Task statement – Return the lines below that contain "Enable".

Data extracted from a collection
┌────────

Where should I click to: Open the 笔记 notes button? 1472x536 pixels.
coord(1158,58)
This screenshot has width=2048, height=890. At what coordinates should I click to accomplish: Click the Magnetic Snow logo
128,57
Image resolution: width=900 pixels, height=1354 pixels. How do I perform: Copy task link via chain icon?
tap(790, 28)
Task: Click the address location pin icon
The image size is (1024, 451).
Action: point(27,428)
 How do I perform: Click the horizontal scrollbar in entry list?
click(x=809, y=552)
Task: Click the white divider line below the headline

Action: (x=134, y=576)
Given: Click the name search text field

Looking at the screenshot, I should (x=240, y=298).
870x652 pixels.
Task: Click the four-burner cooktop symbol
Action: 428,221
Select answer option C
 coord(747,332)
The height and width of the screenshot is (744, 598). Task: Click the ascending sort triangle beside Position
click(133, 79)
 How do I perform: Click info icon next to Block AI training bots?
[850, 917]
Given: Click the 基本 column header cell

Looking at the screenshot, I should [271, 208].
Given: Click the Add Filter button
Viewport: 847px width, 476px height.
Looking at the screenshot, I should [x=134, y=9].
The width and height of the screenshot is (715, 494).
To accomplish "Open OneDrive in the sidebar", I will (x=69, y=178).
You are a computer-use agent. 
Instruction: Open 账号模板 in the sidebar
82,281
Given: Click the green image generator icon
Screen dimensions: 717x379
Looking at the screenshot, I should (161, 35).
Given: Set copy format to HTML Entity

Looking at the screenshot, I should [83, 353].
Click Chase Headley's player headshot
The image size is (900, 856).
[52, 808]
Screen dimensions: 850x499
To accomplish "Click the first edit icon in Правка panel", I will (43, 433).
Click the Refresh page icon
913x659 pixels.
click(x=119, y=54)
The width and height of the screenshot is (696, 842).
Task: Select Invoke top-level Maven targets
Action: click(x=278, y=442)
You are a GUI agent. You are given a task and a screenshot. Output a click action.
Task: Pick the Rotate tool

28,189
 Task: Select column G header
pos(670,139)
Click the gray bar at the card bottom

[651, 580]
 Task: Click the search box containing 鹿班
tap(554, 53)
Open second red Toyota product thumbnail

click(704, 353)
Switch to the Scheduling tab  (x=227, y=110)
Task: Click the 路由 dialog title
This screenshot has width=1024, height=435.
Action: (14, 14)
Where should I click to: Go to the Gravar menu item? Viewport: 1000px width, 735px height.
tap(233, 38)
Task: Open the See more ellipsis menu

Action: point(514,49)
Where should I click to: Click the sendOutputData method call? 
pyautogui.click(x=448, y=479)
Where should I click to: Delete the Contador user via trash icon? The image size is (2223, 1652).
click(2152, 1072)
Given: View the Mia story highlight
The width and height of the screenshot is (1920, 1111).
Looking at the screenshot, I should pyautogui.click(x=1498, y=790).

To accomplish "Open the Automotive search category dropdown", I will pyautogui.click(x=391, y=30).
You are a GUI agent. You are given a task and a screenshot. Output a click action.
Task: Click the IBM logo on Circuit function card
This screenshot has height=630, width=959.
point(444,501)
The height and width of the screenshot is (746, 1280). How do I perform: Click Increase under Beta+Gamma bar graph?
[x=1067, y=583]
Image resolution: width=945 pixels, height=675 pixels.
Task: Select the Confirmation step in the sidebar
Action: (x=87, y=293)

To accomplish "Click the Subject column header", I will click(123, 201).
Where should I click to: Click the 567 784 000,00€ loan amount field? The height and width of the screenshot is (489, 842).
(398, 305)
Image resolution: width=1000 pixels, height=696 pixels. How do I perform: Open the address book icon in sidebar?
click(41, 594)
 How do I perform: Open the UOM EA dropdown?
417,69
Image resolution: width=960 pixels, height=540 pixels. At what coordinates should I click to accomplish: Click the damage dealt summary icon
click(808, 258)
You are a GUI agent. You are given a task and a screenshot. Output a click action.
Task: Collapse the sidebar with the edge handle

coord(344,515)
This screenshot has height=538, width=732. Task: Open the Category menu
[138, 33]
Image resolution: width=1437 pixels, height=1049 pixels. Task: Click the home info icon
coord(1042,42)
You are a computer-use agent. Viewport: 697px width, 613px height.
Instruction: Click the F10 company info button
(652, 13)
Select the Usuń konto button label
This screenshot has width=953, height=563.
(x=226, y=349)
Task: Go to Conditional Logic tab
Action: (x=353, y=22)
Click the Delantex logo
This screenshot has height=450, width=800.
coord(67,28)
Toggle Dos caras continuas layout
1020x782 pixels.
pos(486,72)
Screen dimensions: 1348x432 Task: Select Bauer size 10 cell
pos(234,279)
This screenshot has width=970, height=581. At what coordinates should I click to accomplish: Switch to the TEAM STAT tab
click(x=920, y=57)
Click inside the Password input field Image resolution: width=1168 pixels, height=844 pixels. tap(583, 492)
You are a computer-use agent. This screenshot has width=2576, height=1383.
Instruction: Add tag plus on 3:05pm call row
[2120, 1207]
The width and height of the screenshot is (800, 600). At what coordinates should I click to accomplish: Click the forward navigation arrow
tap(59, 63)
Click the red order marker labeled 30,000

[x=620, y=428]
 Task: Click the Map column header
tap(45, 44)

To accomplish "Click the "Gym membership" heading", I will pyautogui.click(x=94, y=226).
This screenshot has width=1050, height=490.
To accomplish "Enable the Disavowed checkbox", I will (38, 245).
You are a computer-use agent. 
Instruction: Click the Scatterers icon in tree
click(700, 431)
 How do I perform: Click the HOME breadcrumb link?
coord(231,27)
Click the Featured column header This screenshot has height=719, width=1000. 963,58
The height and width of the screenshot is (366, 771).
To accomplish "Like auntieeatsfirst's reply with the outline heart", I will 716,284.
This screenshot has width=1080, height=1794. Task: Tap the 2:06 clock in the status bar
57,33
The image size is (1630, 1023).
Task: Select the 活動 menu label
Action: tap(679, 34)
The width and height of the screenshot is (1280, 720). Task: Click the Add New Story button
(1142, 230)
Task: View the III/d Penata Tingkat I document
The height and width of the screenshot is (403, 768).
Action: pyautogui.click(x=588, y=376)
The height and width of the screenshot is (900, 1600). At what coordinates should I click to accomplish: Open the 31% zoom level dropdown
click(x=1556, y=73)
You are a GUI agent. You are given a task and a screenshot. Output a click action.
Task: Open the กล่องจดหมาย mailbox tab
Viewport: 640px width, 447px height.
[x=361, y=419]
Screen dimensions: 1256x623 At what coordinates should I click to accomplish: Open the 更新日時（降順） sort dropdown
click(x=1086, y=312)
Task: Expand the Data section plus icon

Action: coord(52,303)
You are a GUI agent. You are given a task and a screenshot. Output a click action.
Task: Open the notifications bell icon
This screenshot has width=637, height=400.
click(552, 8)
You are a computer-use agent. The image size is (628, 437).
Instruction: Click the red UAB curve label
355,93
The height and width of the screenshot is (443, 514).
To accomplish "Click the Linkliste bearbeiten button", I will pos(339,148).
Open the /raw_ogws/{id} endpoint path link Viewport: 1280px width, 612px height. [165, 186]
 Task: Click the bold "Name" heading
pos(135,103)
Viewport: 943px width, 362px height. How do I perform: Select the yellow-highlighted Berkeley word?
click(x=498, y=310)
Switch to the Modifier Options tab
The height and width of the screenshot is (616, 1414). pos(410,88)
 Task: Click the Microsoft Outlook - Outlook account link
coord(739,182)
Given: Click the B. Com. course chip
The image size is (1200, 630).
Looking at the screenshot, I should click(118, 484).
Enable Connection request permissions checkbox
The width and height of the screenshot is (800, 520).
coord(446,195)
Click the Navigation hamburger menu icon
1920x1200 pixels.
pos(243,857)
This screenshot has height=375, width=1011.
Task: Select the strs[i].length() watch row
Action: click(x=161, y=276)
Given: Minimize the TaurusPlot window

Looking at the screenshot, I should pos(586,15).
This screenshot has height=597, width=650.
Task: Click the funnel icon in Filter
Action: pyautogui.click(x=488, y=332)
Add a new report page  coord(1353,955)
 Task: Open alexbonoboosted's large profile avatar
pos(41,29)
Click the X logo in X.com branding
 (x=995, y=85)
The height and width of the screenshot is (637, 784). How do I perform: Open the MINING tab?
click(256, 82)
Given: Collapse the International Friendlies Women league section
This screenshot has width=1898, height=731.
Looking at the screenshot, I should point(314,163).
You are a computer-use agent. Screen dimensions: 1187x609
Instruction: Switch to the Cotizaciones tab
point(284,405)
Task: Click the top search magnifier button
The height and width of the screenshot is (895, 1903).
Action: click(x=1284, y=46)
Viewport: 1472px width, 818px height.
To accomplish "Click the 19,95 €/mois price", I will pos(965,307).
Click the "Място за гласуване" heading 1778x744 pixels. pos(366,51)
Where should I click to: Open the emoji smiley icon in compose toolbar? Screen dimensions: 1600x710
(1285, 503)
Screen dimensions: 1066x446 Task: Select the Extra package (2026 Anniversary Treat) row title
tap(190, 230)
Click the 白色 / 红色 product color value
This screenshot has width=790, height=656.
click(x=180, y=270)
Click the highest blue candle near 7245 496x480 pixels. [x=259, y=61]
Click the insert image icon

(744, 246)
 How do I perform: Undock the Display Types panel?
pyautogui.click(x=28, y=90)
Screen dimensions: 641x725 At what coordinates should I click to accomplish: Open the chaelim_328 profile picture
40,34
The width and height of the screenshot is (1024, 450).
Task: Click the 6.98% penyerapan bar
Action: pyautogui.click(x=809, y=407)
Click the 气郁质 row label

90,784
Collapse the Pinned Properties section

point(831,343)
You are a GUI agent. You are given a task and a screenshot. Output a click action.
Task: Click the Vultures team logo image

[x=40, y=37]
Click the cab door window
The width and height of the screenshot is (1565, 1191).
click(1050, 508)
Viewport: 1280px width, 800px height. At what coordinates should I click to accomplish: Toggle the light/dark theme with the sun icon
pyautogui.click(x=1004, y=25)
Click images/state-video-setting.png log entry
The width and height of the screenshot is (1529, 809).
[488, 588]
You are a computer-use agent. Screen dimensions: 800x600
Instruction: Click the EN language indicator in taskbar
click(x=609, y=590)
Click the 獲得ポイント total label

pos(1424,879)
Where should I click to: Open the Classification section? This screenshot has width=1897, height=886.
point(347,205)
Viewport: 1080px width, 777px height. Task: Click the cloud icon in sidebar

└────────

Written response –
To accomplish "Enable the Disavowed checkbox", I will (38, 245).
Enable Connection request permissions checkbox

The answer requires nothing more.